Sep 8, 2020 | Leadership in Maintenance Articles, TRM Blog | 0 comments

Owe Forsberg

CMRP, CAMA, VP of IDCON, Inc.

an Independent Subsidiary of TRM, Inc.

 

In today’s maintenance organization the supervisor is one of the most important positions. The skill of “balancer” is essential to her/his success. The need to meet goals and initiatives set out by upper- and mid-management must be balanced with taking care of the crafts team. In other words, the daily business needs must be managed by having motivated and trained people complete their job every day every time.

Maintenance Supervisor Key Responsibilities

The supervisor ultimately decides if Current Best Practice (CBP’s) implementation and execution will be successful in the plant. In a CBP process environment the Supervisor is contacted for all emergencies within her/his area of responsibility.

The supervisor decides how to or when to break the weekly schedule that was set at 2:00 pm the previous Thursday afternoon. This may require that the supervisor doesn’t stress out, especially when reactive work has to be balanced with the scheduled work.

The key responsibilities of the maintenance supervisor include the following:

  • Hire and select the right craft
  • Train and develop craft
  • Promote teamwork
  • Be able to get work done through other people – execution
  • Provide performance management
  • Leadership – walk the talk and develop trust
  • Have leadership to challenge and come to agreement with managers and her/his craft people – always with the business interest in mind first
  • Administrative skills and time management
  • Leadership – the ability to create a winning culture to continuously improve and get better as a business

One misconception is that high performance teams do not need a supervisor. The supervisor is necessary to foster a high-performance team. The supervisor role may change based on the maturity of the team, as the leadership develops into coaching and facilitation of the team rather than being the “fearless” leader driving the team to success.

A supervisor must be able to execute the work process against best practices work process in maintenance that includes the following steps:

  • Work initiation
  • Approval of work
  • Prioritization
  • Planning
  • Scheduling
  • Execution
  • Recording of work in history data base
  • Root Cause Problem Elimination (RCPE)

IDCON has completed many assessments and the largest hurdle to overcome is execution according to best practices.
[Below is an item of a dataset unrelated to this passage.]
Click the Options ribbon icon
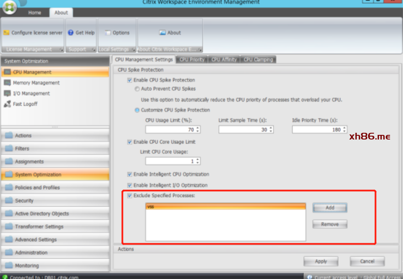The height and width of the screenshot is (279, 403). (x=108, y=33)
As a famous Maintenance Guru said, “We can all agree to the process of maintenance, but the know-do gap is still the most difficult part” i.e. execution according to the process. Without excellent supervisors you may never overcome the know-do gap.

Owe Forsberg is Vice President of IDCON INC a Reliability and Maintenance Management Consulting and Training company. He is responsible for developing IDCON’s new educational products, implementation support for clients’ reliability and maintenance projects, and sales. He is a Certified Maintenance and Reliability Professional (CMRP) and Certified Asset Management Assessor (CAMA).